_Excerpted text_
07 May 2009

the empty bookshelf and how to make anyone fall in love with you

Confession time: In high school, in search of the greatest manipulative power possible, I read a friend’s copy of a book called “How to Make Anyone Fall in Love With You.”

Good news: The principles of the book generally worked. Any high school boy with a full set of teeth and a touch of discipline could SOFTEN his way into any girl’s heart.

Bad news: I now have a daughter.

Lest you think I stopped at romance in my quest to be able to analyze and manipulate humans at a whim, in college I picked up a book appropriately entitled “Reading People”. It was equally enthralling and equally enlightening. The basic point of the book was “PAY ATTENTION!!”

So instead of daydreaming when in a person’s apartment for the first time, I learned to pay attention to little details – decorative flair, ethnic accents, quality of materials, and…wait for it…the books on the shelf.

_Requirement_
In the post about the empty bookshelf, what book did the writer pick up in college?

_Records_
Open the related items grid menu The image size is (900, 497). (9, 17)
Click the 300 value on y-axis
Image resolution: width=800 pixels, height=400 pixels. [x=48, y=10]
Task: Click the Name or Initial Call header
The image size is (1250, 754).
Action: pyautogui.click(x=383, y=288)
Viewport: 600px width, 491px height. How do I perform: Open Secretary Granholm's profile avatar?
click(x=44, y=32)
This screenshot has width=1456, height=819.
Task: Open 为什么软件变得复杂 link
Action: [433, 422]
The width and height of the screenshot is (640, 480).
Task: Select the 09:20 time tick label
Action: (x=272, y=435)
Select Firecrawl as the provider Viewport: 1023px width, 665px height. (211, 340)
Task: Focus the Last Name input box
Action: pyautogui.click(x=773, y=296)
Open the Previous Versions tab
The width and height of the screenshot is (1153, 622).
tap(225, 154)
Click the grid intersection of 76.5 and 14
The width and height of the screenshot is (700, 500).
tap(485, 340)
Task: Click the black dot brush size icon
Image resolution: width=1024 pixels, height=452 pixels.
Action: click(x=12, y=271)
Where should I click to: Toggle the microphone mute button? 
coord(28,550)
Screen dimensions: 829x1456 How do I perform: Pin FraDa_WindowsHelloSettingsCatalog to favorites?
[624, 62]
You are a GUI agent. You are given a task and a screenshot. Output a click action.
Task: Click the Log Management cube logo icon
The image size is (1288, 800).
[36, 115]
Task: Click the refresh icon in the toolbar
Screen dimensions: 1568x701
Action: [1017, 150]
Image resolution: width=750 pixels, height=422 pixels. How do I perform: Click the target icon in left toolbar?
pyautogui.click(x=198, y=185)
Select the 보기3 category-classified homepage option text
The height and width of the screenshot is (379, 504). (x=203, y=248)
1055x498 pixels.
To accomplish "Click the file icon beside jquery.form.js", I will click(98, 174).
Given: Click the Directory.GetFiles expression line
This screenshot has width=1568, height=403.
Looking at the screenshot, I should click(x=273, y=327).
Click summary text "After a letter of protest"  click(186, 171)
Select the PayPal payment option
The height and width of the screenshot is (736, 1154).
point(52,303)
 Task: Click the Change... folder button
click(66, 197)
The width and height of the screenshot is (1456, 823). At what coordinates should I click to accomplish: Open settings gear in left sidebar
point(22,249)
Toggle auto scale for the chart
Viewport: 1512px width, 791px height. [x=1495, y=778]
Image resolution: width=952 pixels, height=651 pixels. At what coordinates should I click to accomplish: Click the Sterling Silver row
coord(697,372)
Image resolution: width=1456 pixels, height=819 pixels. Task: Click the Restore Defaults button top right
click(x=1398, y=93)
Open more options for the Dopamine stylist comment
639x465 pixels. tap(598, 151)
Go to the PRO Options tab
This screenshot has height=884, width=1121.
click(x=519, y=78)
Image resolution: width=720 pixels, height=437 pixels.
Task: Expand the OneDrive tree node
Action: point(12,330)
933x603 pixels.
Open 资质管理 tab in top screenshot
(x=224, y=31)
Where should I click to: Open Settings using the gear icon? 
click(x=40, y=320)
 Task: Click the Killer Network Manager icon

_Exercise answer_
A book called “Reading People.”